-- Records supplied follows --
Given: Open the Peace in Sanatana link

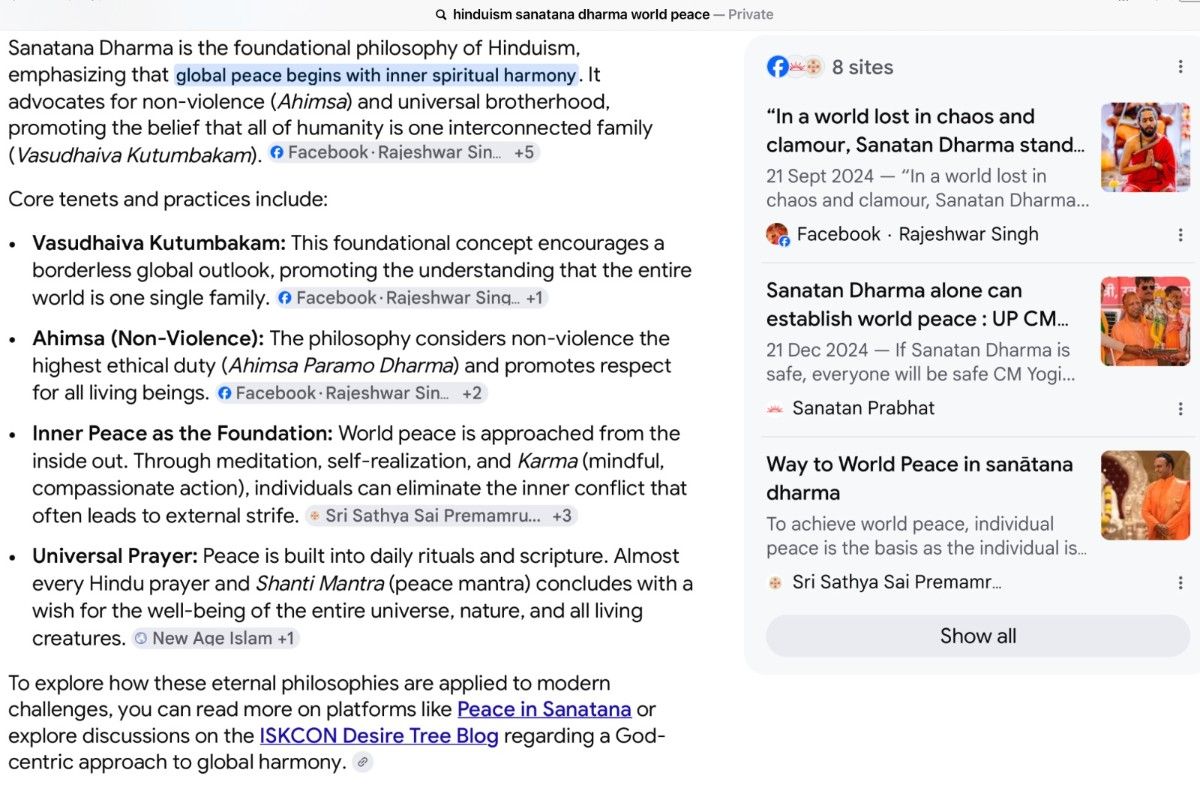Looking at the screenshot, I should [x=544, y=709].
-- Records supplied concluded --
-- Records supplied follows --
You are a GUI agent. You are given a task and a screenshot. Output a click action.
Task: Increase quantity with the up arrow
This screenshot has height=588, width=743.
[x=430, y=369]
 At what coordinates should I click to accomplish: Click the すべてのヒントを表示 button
-- Records supplied concluded --
= About this exercise =
Wherever the line holding "You are a GUI" falls in the entries above, copy exactly from it through the line holding "At what coordinates", inclusive, and add nothing.

= Exercise solution =
You are a GUI agent. You are given a task and a screenshot. Output a click action.
Task: Increase quantity with the up arrow
This screenshot has height=588, width=743.
[x=430, y=369]
 At what coordinates should I click to accomplish: Click the すべてのヒントを表示 button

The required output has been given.